Silau

Apa yang kamu cintai? Apa yang membuat hatimu rasanya sakit? Apa yang berharga
bagimu? Apa yang tidak akan kamu lewatkan walaupun kondisimu kelihatannya tidak
memungkinkan? Apa yang kamu “bela-belain” walaupun sedang dalam kondisi takut, letih,
dan sebagainya?

Kita adalah manusia yang sangat mencintai diri. Diri adalah pusat dari segala sesuatu, bahkan
perbuatan baik yang kita lakukan adalah karena diri kita sering kali hendak dicap sebagai
“orang baik”. Kita akan marah jika dicap “orang yang kurang baik” atau “jahat”. Segala
sesuatu kita lakukan, segala sesuatu hendak kita peroleh sebanyak-banyaknya, adalah untuk
diri. Ketika kita memberi adalah juga untuk diri, memberi dalam batasan di mana saya masih
mau memberi. Kita adalah tuan atas hidup kita sendiri. Demi memuaskan keinginan kita, kita
tidak hitung-hitungan. Semahal apa pun itu, kita tetap rela membelinya dan merasa sukacita
dan puas ketika menerimanya. Tetapi untuk pekerjaan Tuhan, kita sering kali hitung-
hitungan, kita tidak rela memberikan sebanyak yang kita berikan untuk kesukaan kita.
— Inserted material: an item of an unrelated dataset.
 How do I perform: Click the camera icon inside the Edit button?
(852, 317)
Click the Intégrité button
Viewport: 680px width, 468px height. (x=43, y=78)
Demi
yang kita cintai, diri atau pun pacar, kita tidak segan-segan berkorban. Tetapi untuk Kerajaan
Tuhan, kita memiliki segudang alasan yang siap kita gunakan dengan mahir.

Apa yang seharusnya kita, anak Tuhan, cintai? Apa yang seharusnya membuat hati rasanya
sakit? Apa yang seharusnya berharga bagi kita? Apa yang seharusnya tidak akan kita
lewatkan walaupun kondisi sepertinya tidak memungkinkan? Apa yang kita “bela-belain
walaupun takut, letih, dan sebagainya?

Raja Daud mengatakan bahwa ia mencintai Tuhan (Mzm. 116:1), menikmati titah-titah
Tuhan (Mzm. 119:16), berbahagia di dalam menjalankan perintah-perintah- Nya. Mengapa
dia bisa mengatakan demikian? Karena dia sudah mengalami bahwa Tuhan itu baik, penuh
kasih sayang, penuh pengampunan, dia adalah Tuhan yang mendengar. Tuhan memelihara
orang yang mencintai Dia (Mzm. 145:20). Daud mengatakan bahwa berbahagialah orang
yang Tuhannya adalah TUHAN (Mzm. 144:15). Dia adalah raja, dan bagi seorang raja,
adalah sangat mudah untuk memperoleh semua yang dia inginkan, kenikmatan dunia,
kebanggaan dunia, dan sebagainya. Tetapi bukan itu yang menjadi hikmat Daud. Bukan alam
ciptaan, bukan dunia, tetapi Sang Pencipta, Allah sendiri, yang menciptakan dunia dan segala
isinya. Raja Daud menjadikan Tuhan sebagai hartanya, ia mencari Tuhan seperti mencari
harta terpendam, dan ia menemukan-Nya. Kita tidak bisa mencintai Tuhan dan Uang. Seperti
tantangan Yosua kepada bangsa Israel “Pilihlah pada hari ini siapa yang hendak kaulayani?”
Apakah kita sudah menyadari apa yang sesungguhnya adalah HARTA – Yang Dicipta atau
Sang Pencipta? Seperti lirik pujian “Isi dunia menjadi suram oleh sinar kemulian-Nya”,
sudahkah kemuliaan Tuhan menyuramkan isi dunia di mata kita atau kita masih disilaukan
oleh keindahan dunia sehingga tidak melihat kemuliaan Sang Pencipta?